*** Page excerpt ***
Clinical Study to Test the Efficacy and Safety of Adapalene, 0.1%

Phase 3

Completed

• Conditions: Acne Vulgaris
• Interventions: Drug: Adapalene Lotion Vehicle; Drug: Adapalene lotion 0.1%

• Registration Number: NCT00598832
• Lead Sponsor: Galderma R&D

Brief Summary

The purpose of this study is to determine whether Adapalene, 0.1% is safe and effective in the treatment of Acne Vulgaris.

Detailed Description

This study will compare the efficacy and safety of Adapalene, 0.1% and vehicle in the treatment of subjects with Acne Vulgaris. This is a multi-center, randomized, double-blind, parallel, vehicle controlled study involving subjects with acne vulgaris meeting pre-specified inclusion/exclusion criteria. Male and female subjects, 12 years of age or older, with 20-50 papules and pustules and 30 to 100 non-inflammatory lesions and have an Investigator's Global Assessment (IGA) score of 3 (Moderate) or 4 (Severe) are eligible for enrollment. One nodule may be present at inclusion. Acne lesions are evaluated on the face only. Subjects presenting with facial and truncal acne vulgaris can participate in this study. Subjects will be randomized in a 1:1 ratio to Adapalene, 0.1% or Vehicle.
*** End of Page excerpt ***
*** Data records ***
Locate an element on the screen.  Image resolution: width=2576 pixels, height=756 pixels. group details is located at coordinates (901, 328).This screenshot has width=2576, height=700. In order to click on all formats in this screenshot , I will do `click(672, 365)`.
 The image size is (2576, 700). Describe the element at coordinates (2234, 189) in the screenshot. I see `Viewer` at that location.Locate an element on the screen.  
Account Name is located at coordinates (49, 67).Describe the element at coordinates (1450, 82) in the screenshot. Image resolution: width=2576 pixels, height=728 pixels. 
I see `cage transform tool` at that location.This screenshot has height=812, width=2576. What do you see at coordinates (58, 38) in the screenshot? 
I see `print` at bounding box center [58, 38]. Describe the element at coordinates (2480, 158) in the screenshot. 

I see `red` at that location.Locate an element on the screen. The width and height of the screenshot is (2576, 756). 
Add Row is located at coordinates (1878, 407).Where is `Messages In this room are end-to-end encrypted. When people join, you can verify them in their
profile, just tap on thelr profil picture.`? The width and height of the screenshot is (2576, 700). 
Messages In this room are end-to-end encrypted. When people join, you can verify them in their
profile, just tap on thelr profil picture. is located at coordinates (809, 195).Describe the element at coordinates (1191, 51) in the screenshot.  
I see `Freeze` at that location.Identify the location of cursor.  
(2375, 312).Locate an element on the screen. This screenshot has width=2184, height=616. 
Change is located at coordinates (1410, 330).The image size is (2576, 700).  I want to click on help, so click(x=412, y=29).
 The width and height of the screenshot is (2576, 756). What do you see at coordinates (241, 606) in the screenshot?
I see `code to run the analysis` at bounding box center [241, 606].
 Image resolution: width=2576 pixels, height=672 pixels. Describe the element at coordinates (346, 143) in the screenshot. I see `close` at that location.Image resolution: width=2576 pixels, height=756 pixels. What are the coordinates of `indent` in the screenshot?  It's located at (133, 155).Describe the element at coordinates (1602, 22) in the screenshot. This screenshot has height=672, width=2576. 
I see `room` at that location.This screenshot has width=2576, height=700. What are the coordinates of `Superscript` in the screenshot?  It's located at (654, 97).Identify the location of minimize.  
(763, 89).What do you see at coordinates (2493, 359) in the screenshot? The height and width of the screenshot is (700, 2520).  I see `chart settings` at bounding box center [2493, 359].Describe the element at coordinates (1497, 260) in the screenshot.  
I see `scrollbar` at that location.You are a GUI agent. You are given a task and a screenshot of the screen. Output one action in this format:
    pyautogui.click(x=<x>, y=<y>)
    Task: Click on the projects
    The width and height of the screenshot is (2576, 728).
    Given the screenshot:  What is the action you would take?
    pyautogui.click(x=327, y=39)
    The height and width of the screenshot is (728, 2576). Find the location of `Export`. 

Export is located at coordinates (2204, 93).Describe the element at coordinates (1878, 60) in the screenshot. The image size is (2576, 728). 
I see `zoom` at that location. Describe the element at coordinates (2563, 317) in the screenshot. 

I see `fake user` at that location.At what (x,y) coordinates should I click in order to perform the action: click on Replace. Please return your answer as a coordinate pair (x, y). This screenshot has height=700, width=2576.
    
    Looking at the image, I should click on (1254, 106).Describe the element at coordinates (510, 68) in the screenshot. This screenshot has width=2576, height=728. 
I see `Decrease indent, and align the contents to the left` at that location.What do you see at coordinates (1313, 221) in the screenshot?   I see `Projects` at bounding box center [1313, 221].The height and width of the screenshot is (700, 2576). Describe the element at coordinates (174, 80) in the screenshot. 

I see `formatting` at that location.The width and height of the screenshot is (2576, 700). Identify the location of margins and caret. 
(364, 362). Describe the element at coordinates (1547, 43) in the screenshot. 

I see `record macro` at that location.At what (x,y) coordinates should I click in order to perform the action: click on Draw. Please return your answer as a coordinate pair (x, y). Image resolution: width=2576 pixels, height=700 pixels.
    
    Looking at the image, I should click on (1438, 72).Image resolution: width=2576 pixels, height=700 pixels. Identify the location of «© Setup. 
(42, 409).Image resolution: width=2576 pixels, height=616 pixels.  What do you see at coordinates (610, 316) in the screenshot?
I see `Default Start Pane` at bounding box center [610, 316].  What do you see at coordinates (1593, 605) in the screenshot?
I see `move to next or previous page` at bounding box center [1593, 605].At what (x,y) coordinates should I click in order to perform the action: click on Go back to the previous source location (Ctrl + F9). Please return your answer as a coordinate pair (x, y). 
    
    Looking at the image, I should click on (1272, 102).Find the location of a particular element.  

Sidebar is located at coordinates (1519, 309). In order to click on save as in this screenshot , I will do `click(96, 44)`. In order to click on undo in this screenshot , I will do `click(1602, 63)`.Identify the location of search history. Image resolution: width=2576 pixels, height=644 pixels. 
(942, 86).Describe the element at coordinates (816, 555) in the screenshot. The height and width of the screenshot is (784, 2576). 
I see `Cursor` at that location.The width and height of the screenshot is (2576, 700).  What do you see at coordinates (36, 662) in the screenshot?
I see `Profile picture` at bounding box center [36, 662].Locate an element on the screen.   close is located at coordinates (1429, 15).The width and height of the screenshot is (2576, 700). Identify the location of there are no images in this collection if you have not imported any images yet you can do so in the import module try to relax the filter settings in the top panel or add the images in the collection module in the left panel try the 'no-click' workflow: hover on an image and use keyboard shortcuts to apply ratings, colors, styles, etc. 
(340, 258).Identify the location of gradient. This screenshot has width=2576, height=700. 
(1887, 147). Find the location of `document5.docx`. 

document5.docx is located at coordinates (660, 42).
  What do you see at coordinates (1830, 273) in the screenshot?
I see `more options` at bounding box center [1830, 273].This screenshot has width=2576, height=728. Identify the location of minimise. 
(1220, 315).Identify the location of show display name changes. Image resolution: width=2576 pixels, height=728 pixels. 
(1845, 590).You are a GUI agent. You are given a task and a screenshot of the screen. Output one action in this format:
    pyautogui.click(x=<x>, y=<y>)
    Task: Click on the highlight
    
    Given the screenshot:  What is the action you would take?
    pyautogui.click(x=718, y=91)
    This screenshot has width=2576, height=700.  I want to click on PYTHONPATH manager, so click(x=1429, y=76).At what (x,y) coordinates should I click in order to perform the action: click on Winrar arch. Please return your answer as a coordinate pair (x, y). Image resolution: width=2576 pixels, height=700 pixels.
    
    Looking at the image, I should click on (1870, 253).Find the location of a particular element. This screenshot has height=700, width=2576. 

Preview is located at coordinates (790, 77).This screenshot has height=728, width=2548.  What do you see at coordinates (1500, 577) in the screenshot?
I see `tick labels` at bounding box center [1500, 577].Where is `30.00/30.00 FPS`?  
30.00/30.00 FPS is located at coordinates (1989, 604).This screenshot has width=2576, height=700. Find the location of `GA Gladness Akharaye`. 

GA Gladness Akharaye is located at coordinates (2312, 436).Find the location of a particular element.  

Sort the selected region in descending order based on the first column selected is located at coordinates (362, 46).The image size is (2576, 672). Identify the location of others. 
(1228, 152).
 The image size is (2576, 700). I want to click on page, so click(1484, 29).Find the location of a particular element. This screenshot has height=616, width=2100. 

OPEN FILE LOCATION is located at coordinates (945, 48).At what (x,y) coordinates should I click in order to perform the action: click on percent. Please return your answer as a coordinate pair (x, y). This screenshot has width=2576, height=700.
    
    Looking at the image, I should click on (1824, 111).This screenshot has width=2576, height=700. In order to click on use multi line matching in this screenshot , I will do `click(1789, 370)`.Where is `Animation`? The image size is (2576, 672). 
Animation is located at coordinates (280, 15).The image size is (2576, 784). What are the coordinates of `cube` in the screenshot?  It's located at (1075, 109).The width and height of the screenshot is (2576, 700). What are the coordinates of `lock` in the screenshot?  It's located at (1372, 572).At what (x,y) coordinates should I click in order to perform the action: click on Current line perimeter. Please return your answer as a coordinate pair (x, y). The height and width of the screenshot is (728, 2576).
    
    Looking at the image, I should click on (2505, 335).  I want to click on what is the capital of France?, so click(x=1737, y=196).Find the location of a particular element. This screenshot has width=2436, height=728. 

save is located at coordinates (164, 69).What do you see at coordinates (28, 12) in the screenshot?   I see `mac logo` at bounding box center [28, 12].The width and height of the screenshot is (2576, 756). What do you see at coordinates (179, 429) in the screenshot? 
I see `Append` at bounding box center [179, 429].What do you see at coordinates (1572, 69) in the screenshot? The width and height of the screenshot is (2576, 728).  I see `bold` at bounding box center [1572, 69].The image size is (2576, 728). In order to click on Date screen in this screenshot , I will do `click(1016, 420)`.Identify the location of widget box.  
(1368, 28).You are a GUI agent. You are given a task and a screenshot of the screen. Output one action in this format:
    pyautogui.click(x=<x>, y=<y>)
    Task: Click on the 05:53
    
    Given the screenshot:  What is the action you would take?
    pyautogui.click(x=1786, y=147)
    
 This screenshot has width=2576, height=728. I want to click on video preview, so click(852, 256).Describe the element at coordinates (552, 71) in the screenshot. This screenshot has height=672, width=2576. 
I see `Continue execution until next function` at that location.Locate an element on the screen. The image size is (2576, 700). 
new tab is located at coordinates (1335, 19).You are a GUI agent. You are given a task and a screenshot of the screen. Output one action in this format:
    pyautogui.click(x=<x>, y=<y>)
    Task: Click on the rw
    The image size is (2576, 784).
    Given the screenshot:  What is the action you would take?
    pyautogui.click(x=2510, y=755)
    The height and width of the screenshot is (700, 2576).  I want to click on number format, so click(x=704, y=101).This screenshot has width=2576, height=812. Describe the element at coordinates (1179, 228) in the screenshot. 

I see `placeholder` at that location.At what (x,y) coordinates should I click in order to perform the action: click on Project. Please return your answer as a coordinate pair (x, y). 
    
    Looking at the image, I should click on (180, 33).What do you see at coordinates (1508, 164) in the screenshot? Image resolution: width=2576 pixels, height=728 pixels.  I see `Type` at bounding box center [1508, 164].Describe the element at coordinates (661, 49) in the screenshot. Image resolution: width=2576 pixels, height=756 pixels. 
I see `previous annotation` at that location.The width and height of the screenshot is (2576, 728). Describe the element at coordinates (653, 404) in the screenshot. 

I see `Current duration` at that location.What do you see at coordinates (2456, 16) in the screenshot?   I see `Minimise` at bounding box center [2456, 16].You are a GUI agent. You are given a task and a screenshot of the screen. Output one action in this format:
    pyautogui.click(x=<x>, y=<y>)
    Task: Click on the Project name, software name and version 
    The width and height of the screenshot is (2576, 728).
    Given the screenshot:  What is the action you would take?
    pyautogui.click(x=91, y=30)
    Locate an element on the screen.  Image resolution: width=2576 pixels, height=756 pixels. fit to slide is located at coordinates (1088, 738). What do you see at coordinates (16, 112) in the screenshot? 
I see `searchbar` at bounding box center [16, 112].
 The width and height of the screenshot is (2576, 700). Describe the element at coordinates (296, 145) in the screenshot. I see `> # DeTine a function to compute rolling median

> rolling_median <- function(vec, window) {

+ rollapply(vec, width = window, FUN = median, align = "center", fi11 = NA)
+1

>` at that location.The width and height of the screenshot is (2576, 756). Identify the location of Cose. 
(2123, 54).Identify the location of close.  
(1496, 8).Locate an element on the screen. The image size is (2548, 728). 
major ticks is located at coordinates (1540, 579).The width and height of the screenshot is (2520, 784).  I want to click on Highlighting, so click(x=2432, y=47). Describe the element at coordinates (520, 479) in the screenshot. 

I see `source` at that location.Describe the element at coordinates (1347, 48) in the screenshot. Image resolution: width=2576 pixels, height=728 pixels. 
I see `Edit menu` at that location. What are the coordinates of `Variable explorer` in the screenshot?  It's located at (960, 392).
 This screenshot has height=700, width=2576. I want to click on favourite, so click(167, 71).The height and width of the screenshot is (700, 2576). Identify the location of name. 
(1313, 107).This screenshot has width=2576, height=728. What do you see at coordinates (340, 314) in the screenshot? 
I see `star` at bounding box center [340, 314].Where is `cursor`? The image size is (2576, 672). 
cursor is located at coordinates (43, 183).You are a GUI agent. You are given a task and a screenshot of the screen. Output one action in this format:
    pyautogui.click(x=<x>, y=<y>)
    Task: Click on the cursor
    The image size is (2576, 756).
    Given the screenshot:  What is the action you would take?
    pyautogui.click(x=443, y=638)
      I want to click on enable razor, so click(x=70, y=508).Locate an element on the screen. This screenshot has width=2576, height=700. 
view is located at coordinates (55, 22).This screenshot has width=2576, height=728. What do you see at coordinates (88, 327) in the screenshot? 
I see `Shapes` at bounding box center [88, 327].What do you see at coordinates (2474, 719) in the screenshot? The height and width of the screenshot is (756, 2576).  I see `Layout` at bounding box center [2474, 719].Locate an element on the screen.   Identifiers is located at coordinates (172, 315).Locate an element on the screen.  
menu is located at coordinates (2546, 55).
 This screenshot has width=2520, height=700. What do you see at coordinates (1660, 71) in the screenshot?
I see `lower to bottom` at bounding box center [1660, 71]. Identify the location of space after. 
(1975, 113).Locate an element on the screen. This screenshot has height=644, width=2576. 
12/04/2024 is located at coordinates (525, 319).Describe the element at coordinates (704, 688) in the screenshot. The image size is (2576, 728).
*** End of Data records ***
## Problem set
(1) In the adapalene trial page, list the study design features named in the sentence that begins "This is a multi-center".
(2) Go on writing the adapalene trial page, picking up right after its last sentence.

## Responses to the exercise
(1) multi-center, randomized, double-blind, parallel, vehicle controlled

(2)
Study Timeline

• Study Start: 2007-11
• Study First Submitted: 2008-01-11
• Study First Submitted QC: 2008-01-11
• Study First Posted: 2008-01-23
• Primary Completion: 2008-10
• Study Completion: 2008-11
• Results First Submitted: 2010-04-16
• Status Verified: 2011-03
• Results First Submitted QC: 2011-03-21
• Results First Posted: 2011-04-19
• Last Update Submitted: 2021-02-16
• Last Update Posted: 2021-02-18

Recruitment & Eligibility

• Status: COMPLETED
• Sex: All
• Target Recruitment: 1075

Inclusion Criteria

• Subjects with Moderate or Severe Acne Vulgaris,
• 20-50 papules and pustules in total on the face excluding the nose
• 30-100 non-inflammatory lesions on the face excluding the nose.
• Negative urine pregnancy test for all females.

Exclusion Criteria

• Subjects with more than one acne nodule.
• Subjects with any acne cyst on the face.
• Subjects with acne conglobata, acne fulminans, secondary acne (chloracne, drug-induced acne, etc.), or severe acne requiring systemic treatment.
• Subjects with underlying diseases or other dermatologic conditions that require the use of interfering topical or systemic therapy, such as, but not limited to, atopic dermatitis, perioral dermatitis or rosacea.
• Subjects who are pregnant, nursing, or planning a pregnancy.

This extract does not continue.